SOURCE PASSAGE:
◇ ◇ ◇ ◇ ◇ ◇ ◇

Oracle PeopleSoft and Gusto integration
Oracle PeopleSoft manages your on-premise HR and payroll data, including employee records, job history, and banking forms. Gusto runs your cloud HR and payroll processing. Connecting them keeps your cloud payroll aligned with your PeopleSoft employee roster and compensation setup, so new hires, job changes, and terminations flow into Gusto without manual re-entry. ml-connector handles the complexity of polling PeopleSoft's self-hosted endpoints and writing through Gusto's OAuth2 API, with built-in retry and version conflict resolution.
What moves between them
The main flow is from Oracle PeopleSoft into Gusto. ml-connector polls PeopleSoft's employee directory on a schedule (typically daily) to read new hires, job changes, and terminations, then writes or updates corresponding employee and compensation records in Gusto. Job codes are mapped from PeopleSoft to Gusto job objects. Reference data such as earning types and locations are synced in the same direction. Gusto payroll events (processed, paid) can optionally trigger a reverse read of Gusto payroll records into PeopleSoft if PeopleSoft is configured to accept Integration Broker asynchronous messages.
How ml-connector handles it
ml-connector accepts the Oracle PeopleSoft hostname, port, node name, and credentials (HTTP Basic Auth OPRID/password or OAuth2 token), and polls the employee directory, job, and compensation endpoints on a schedule tied to your hiring and payroll cycles. It reads the most recent changes via date-range filters to avoid scanning the entire dataset. On the Gusto side, ml-connector uses the OAuth2 token (refreshing before expiry at the 2-hour mark) and includes the current object version field in PUT requests to avoid 409 Conflict errors when Gusto records have been updated out-of-band. ml-connector maps PeopleSoft job codes to Gusto job UUIDs via a lookup table, and translates PeopleSoft earning types and locations to Gusto equivalents. When a write to Gusto returns 429 (rate limit), ml-connector backs off and retries, and when a Gusto record version mismatch occurs, it re-reads the current version and retries the update. All records carry audit trails linking the source PeopleSoft ID to the target Gusto UUID.

◇ ◇ ◇ ◇ ◇ ◇ ◇

(Saved data entries)
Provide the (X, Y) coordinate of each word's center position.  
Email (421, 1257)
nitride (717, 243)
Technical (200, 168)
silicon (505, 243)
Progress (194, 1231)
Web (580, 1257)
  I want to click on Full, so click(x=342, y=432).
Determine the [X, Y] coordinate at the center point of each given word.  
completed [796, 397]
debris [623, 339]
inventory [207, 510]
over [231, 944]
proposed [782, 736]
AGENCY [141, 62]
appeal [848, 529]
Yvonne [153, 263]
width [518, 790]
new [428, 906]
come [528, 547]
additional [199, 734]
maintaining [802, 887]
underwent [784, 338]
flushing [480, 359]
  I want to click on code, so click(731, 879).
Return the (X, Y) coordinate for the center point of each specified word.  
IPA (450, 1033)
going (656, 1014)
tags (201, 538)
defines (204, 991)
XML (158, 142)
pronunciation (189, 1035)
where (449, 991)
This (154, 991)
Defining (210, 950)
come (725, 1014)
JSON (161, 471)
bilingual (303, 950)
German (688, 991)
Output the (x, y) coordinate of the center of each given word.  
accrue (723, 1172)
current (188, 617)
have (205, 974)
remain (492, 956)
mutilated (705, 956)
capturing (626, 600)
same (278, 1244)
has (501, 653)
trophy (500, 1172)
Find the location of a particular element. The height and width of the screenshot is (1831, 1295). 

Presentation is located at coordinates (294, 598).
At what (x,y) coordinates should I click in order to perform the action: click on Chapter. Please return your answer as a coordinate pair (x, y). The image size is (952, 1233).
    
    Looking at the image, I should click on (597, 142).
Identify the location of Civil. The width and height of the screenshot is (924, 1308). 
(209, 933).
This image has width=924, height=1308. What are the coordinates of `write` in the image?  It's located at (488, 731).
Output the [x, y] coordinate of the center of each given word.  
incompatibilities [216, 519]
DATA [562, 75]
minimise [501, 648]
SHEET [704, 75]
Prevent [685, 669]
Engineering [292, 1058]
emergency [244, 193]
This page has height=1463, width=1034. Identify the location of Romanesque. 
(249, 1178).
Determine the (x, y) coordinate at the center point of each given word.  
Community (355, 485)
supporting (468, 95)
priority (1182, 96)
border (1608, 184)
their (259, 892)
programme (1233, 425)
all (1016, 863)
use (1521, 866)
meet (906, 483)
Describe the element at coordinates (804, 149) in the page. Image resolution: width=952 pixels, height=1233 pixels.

◇ ◇ ◇ ◇ ◇ ◇ ◇

REQUIRED ACTIONS:
a: Answer these questions using the integration overview:
(i) How often does ml-connector typically poll PeopleSoft's employee directory?
(ii) At what mark does ml-connector refresh the Gusto OAuth2 token before it expires?
(iii) What does ml-connector do when a write to Gusto returns 429?
b: Turn the paragraph of the integration overview that opens with "The main flow is from Oracle PeopleSoft into Gusto" into a short list that keeps its main facts.
c: Reproduce the integration overview from "What moves between" up to and including "Broker asynchronous messages.", switching "daily" to "hourly".
The data is not needed for this work.

TASK SOLUTIONS:
a:
(i) Daily.
(ii) The 2-hour mark.
(iii) It backs off and retries.

b:
- The main flow runs from Oracle PeopleSoft into Gusto.
- ml-connector polls PeopleSoft's employee directory on a schedule, typically daily, for new hires, job changes, and terminations.
- It then writes or updates the matching employee and compensation records in Gusto.
- PeopleSoft job codes are mapped to Gusto job objects.
- Reference data such as earning types and locations sync in the same direction.
- Gusto payroll events (processed, paid) can optionally trigger a reverse read of Gusto payroll records into PeopleSoft, if PeopleSoft is configured to accept Integration Broker asynchronous messages.

c:
What moves between them
The main flow is from Oracle PeopleSoft into Gusto. ml-connector polls PeopleSoft's employee directory on a schedule (typically hourly) to read new hires, job changes, and terminations, then writes or updates corresponding employee and compensation records in Gusto. Job codes are mapped from PeopleSoft to Gusto job objects. Reference data such as earning types and locations are synced in the same direction. Gusto payroll events (processed, paid) can optionally trigger a reverse read of Gusto payroll records into PeopleSoft if PeopleSoft is configured to accept Integration Broker asynchronous messages.